+++ Text shown +++

Image source: Getty Images.

A tentative turn in the top line

The most important takeaway in Nike's fiscal first-quarter update was simple: Revenue returned to growth. In the quarter ended Aug. 31, revenue rose 1% to about $11.7 billion, with management noting wholesale growth and strength in running, training, and basketball. North America revenue increased 4% as wholesale orders improved, while Nike Direct declined as the company continued to lean away from promotions in its digital channels.

But context is key here. Sales growth was accompanied by pain on the bottom line. Management called out heavier discounting in factory stores, a still-promotional digital environment, and gross margin compression. Reported gross margin fell 320 basis points to 42.2%, reflecting discounting, channel mix, and higher product costs -- including newly implemented "reciprocal tariffs" that management now estimates will add roughly $1.5 billion in annualized costs. All of this translated into a 30% year-over-year decrease in earnings per share.

Geographically, the recovery is uneven. Greater China remained soft, with revenue down 10% year over year, as traffic and sell-through lagged despite pockets of product momentum. But wholesale order books for spring are up year over year, and running delivered strong growth globally.

Given the continued challenges the company is facing in some areas of its business, Nike guided for a low-single-digit revenue decline in the second quarter as it accelerates demand creation and continues to rebalance channels.

"Progress won't be perfectly linear, but the direction is," Nike CEO Elliott Hill said in the prepared remarks of the company's fiscal first-quarter earnings call.

Is the stock cheap enough?

For investors, the crux is valuation versus progress. As of this writing, Nike's market cap was about $108 billion, giving the stock a price-to-earnings ratio in the low 30s -- a premium that arguably assumes a steadier path back to mid-teens earnings growth.

+++

Objectives
(A) Retype the stretch of the Nike earnings text from "But context is" through "strong growth globally.".
(B) According to the Nike earnings text, by how many basis points did reported gross margin fall?
(C) List every figure written with a percent sign in the Nike earnings text.
Answer from the Nike earnings text alone, without outside knowledge.

+++ Source data +++

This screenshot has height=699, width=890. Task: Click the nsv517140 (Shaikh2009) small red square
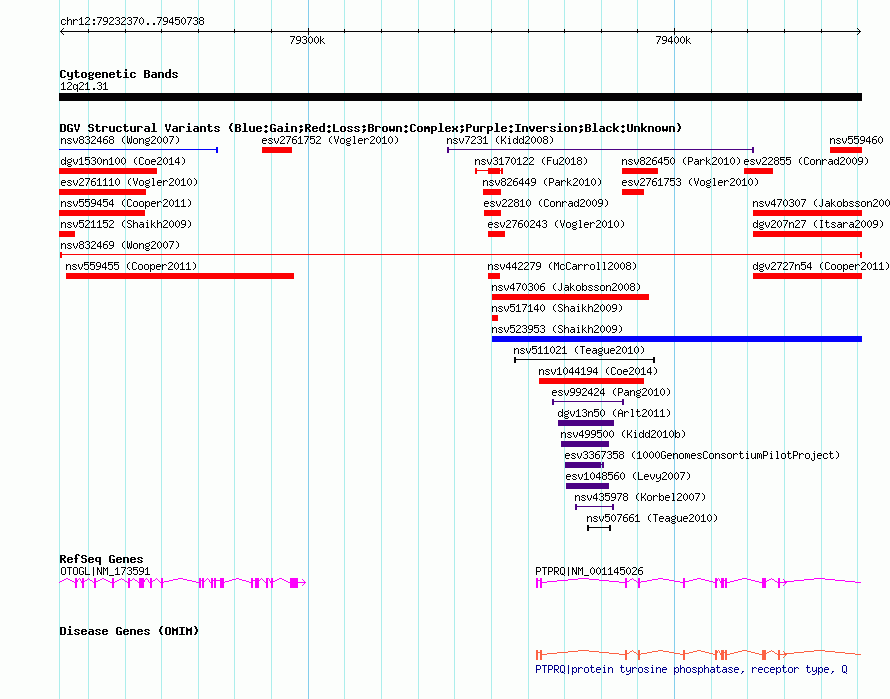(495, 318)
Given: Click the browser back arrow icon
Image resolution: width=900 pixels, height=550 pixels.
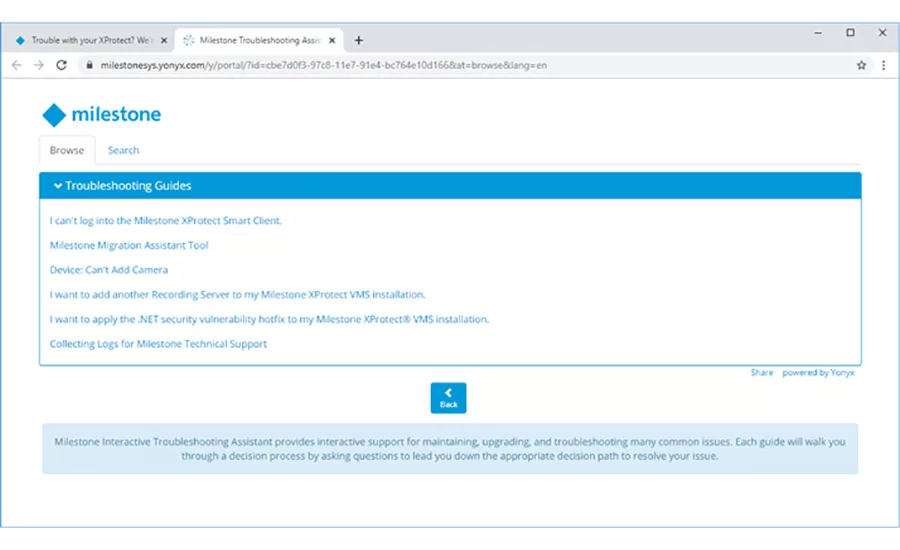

+++

Final results
(A)
But context is key here. Sales growth was accompanied by pain on the bottom line. Management called out heavier discounting in factory stores, a still-promotional digital environment, and gross margin compression. Reported gross margin fell 320 basis points to 42.2%, reflecting discounting, channel mix, and higher product costs -- including newly implemented "reciprocal tariffs" that management now estimates will add roughly $1.5 billion in annualized costs. All of this translated into a 30% year-over-year decrease in earnings per share.

Geographically, the recovery is uneven. Greater China remained soft, with revenue down 10% year over year, as traffic and sell-through lagged despite pockets of product momentum. But wholesale order books for spring are up year over year, and running delivered strong growth globally.

(B) It fell 320 basis points, to 42.2%.

(C) 1%, 4%, 42.2%, 30%, 10%